Date: Tue, 19 Dec 2000 13:59:16 -0800 (PST)
From: Denise email@example.com>
hi Ray.God bless you for what you have done for me and
millions of other people by posting your visions and
prophecies on the web. I was reading through them all
when I found your vision of the volcanic lava spilling
out at night on Dec 19th at 11:10 pm. How ironic that
the volcano in Mexico erupted last night with the
brialliant colors you spoke of. God has blessed you
with a wonderful gift and I pray that he continues to
do so. I fear the end and pray that God will spare me
and my son but I also know that there are several
things that need to be done. Thank you so much again
and God bless you
998. Vision given to Raymond Aguilera on 19 December 1996 at 11:10 PM.
During prayer the Lord showed a cross section of a volcano with its moving lava.

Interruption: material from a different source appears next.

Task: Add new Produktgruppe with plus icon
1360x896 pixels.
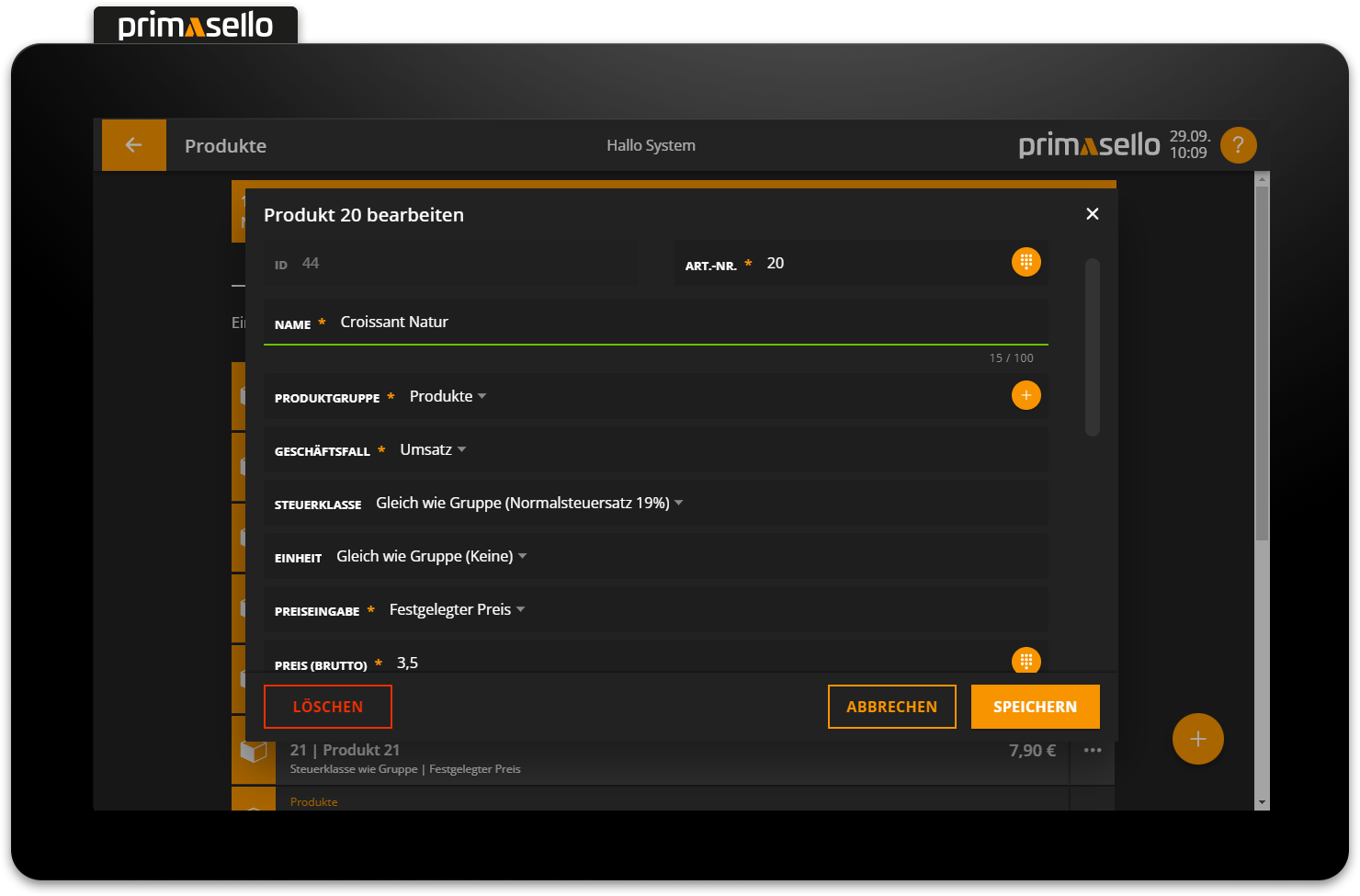Action: pos(1026,396)
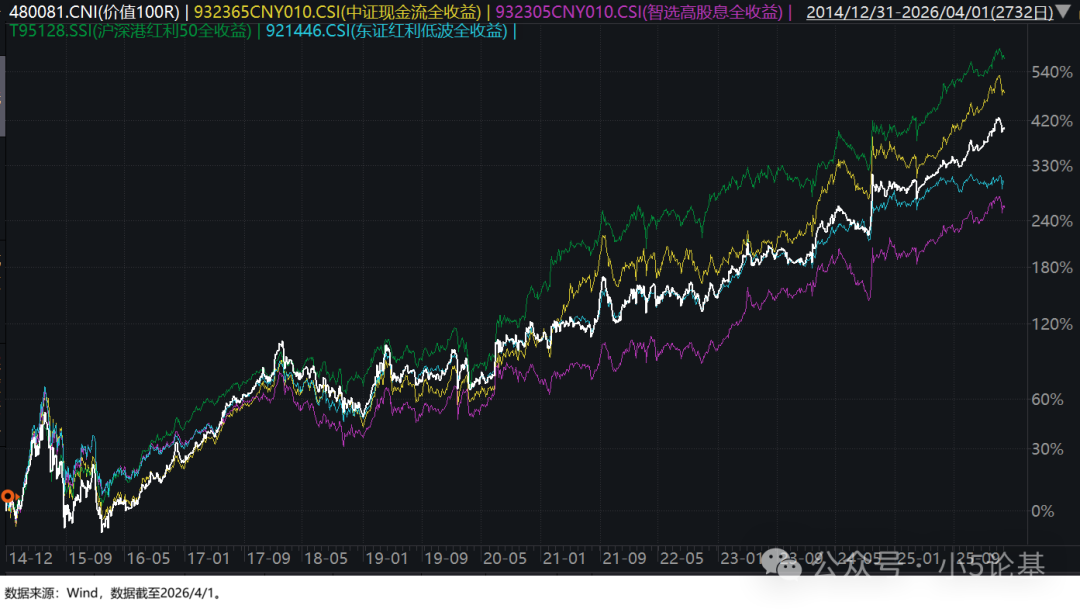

I could see this happening at night with all kinds of colors coming from the flames as the firewall moved across the landscape. The colors were what amazed me the most, and seeing it at night. (over)
Mexicans flee as volcano erupts
Popocatepetl showers fiery rock and ash for six miles around
MEXICO CITY, Dec. 19 — The sky above Mexico City lit up in a spectacular show of fire as the Popocatepetl volcano, which awoke from a 70-year slumber in 1994, spewed red-hot rocks into the air. The eruptions, over the course of Monday night and Tuesday, forced the evacuation of thousands of villagers, who had previously ignored government urging to leave when the volcano began its ominous rumbling on Friday.

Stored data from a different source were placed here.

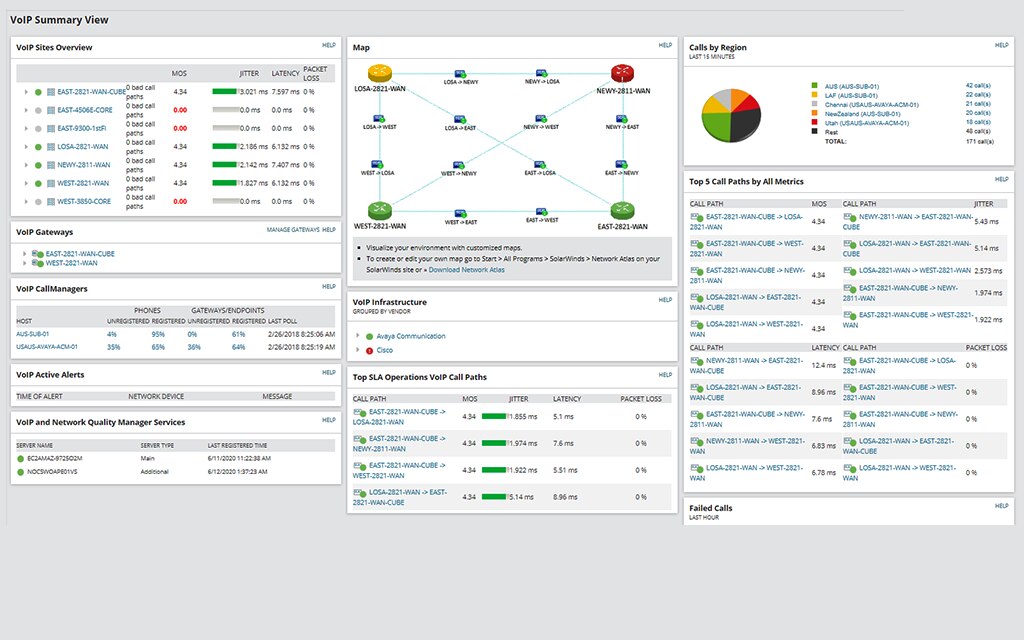Select the green status icon beside EAST-2821-WAN-CUBE
This screenshot has height=640, width=1024.
pos(38,92)
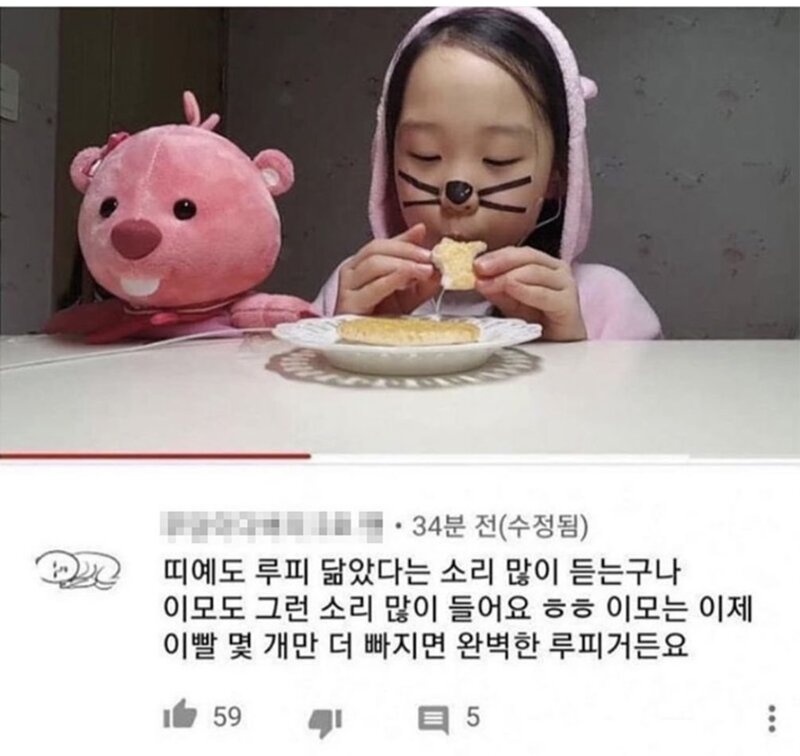Click the wall light switch in video

point(9,93)
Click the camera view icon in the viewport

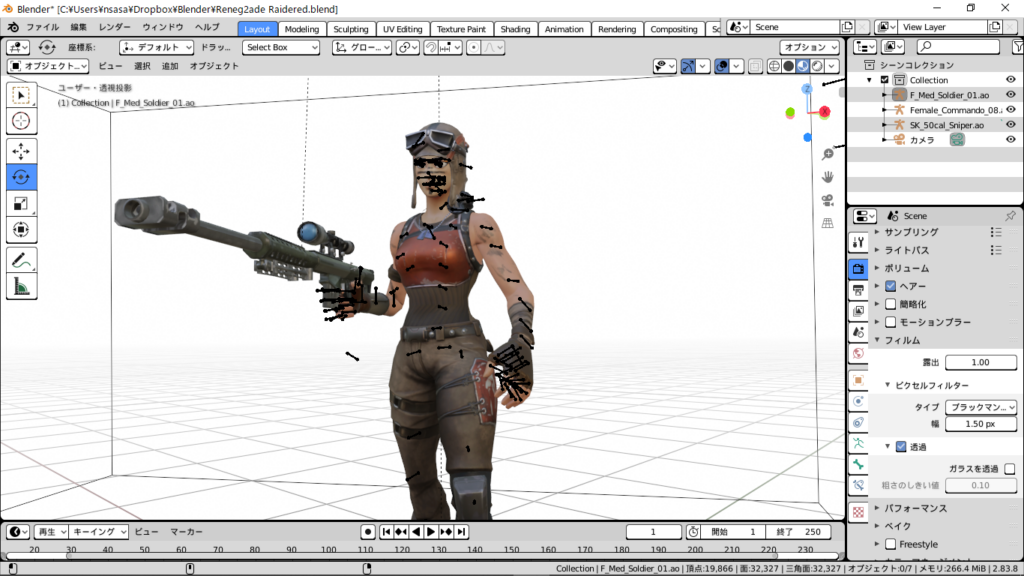828,200
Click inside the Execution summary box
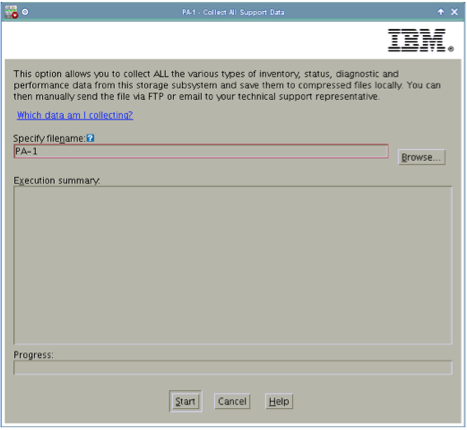 [x=233, y=265]
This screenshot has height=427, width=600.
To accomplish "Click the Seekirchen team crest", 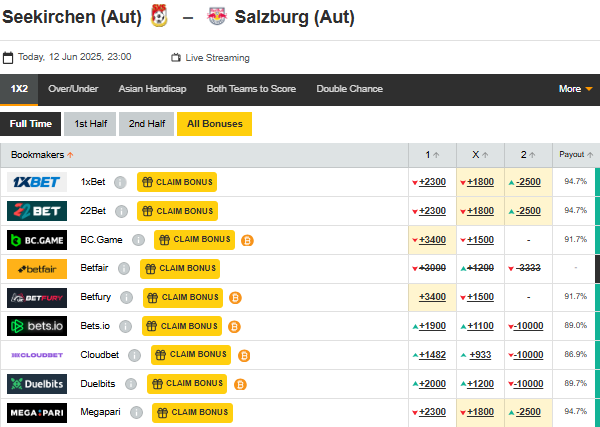I will [x=159, y=17].
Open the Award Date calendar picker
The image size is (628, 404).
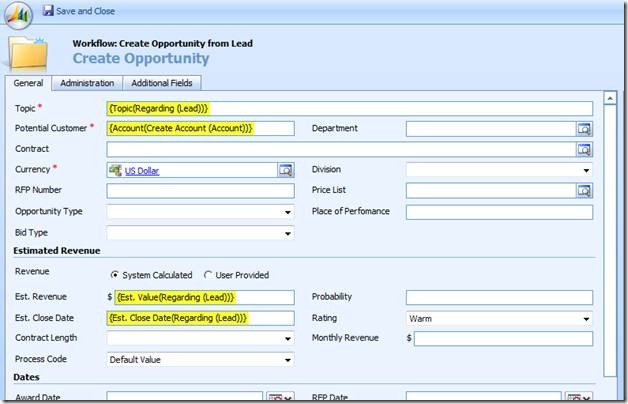point(276,398)
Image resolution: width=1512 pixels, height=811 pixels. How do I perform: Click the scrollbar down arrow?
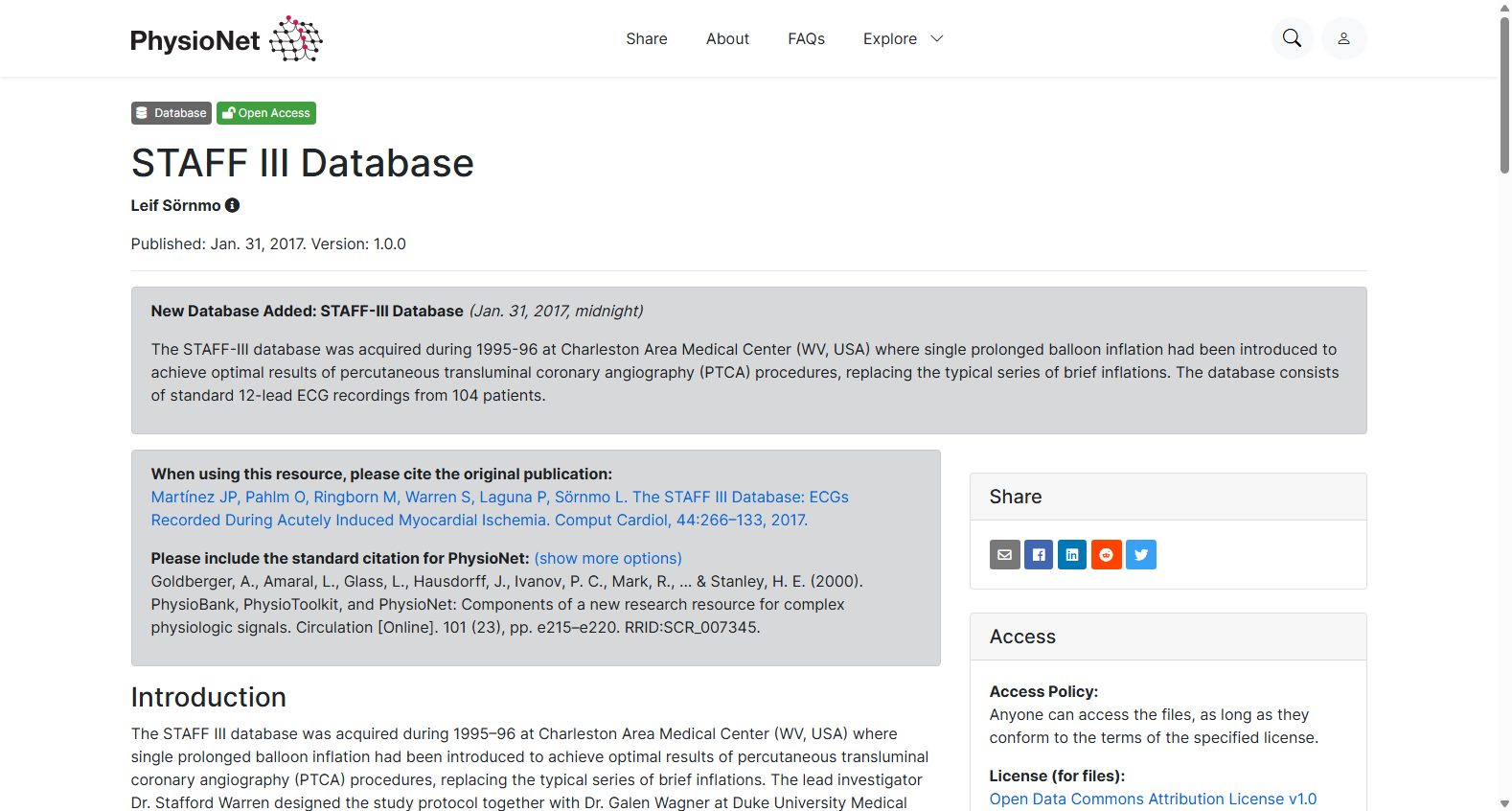tap(1504, 803)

A RED PLUME continued to snake up from the mountain's peak Tuesday after a series of internal explosions triggered the largest eruption for Popocatepetl since A.D. 800, when lava poured from its crater, filling nearby valleys, experts said.
Newly elected President Vicente Fox visited the area on Tuesday as authorities warned that the danger wasn't over.
According to an Interior Ministry press conference on Tuesday afternoon, there is still a lot of pressure building up inside the ducts of the volcano, and more emissions are expected. The ministry said the volcano continues to have internal tremors.
The strong activity that started late Monday took local residents by surprise, although officials have been warning the population about a change in the volcano's activity in the past week.
Servando de la Cruz, a vulcanologist at the National Autonomous University of Mexico, said that the long explosions helped release the pressure that had built up under the magma plug that blocked the crater.
But the fear now is that the incandescent rocks could reach a nearby glacier causing it to melt and release a torrent of meltwater and mud on the small communities below.
The volcano is located about 40 miles southeast of Mexico City and, depending on the severity of its activity as well as wind direction, could pose a formidable threat to the capital, which boasts a population of more than 20 million residents.
So far, the hot ash has blown in the direction of Puebla, a city of around 1.8 million people, on the other side of the 17,886-foot peak.
As the wind carried debris and ash from the volcano, Puebla widened its net of evacuees to 56,000 from 38 villages. Initial plans called for 40,000 people to be evacuated from the nearest 22 communities around the mountain. Looking at the roots of a volcano
According to the Interior Ministry, there are 30,000 people in shelters and more evacuated by themselves so the exact number of people who fled the area is unknown. Most of villages in the slopes of the volcano are now empty. The government said it would continue to evacuate surrounding towns if the volcanic activity increases.
AFFECTION FOR THE VOLCANO
But for the local villagers living in shadows of Popocatepetl, the relationship with the volcano is more complex. Generations of families believe that "Don Goyo" or "Goyito," as they call it affectionately, is a part of their lives.
Abandoning him could make him more furious, so they make offerings and honor his presence every day. Television crews reported that local residents asked them to apologize to Don Goyo for filming it.
This relationship dates back to the Spanish conquistador Hernan Cortez, who was responsible for several massacres of Indians in the 16th century. According to legend, the volcano erupted as Cortez passed by, scaring away the invaders.
The still predominately Indian population that lives around the Popocatepetl — which means "Smoking Mountain" in their pre-Hispanic dialect — inherited the legend, and many believed the volcano would not do them any harm.
"All of the past years we thought Goyito was playing games with us, we even considered his rumblings and tremors as a way of communication with us," Baltazar Garcia said. "But now, we are a bit scared... we saw a lot of fire last night, as never before. Something must have upset him."
For Garcia, a resident of Santiago Xalizintla, a rural community in the foothills of the volcano, it's time to go. Most of his community refused to evacuate until Monday night and only 17 residents remained Tuesday, leaving their fate in Goya's hands.
Some residents said police sent in to guard their belongings during a 1994 evacuation instead stole them.
Corn farmer Tomas Jimenez was one of them. He sent his family to Cholula, a city at the volcano's base, and remained to keep watch on their house. But he pointed to a battered pickup truck that represented his only escape.
"Here's my transportation," he said. "At the right moment, I'll take off running."
Laura Saravia is NBC's Mexico bureau chief. The Associated Press contributed to this report.